Kalau memilih Gus Ipul, tentu tidak perlu mencalonkan Khofifah. Ketika mendahulukan kepentingan partai, maka masalah hubungan persaudaraan dengan Gus Ipul menjadi urusan yang dinomorduakan. Dalam konteks ini, untuk kepentingan martabat kepemimpinan Muhaimin dan masa depan PKB, dia harus menanggalkan dulu hubungan persaudaraan.
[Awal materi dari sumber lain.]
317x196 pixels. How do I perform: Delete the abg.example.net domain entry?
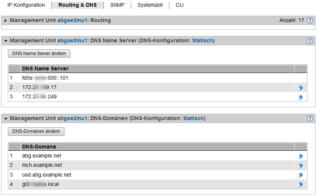tap(300, 156)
Biarpun akan ada ekses psikologis, Muhaimin harus tetap kuat dengan PKB. Kita percaya Muhaimin akan memilih jalan politik partai karena konflik psikologis ini bukanlah pengalamannya yang pertama. Sebelumnya, Muhaimin juga terlibat perang politik yang sangat keras dengan Gus Dur dan putrinya, Yenny Wahid. Namun dia tetap bisa melalui pertarungan politik tersebut dengan baik. Dalam politik, seperti sudah lazim bahwa harus ada yang dikorbankan untuk kelanggengan kekuasaan politik.
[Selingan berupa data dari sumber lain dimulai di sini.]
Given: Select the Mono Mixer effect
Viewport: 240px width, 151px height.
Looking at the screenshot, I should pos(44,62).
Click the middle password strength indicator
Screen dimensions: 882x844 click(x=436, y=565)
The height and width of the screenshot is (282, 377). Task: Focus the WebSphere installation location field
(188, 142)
Karena itu, dalam konteks pencalonan Khofifah untuk Pilgub Jatim, Muhaimin tidak perlu terganggu dengan SBY meskipun dia masih berada dalam barisan kabinet SBY. Kalau dengan SBY tidak khawatir, dengan Gus Ipul pun, Muhaimin tidak perlu khawatir karena pada prinsipnya persoalan persaudaraan jauh lebih mudah ketimbang urusan politik.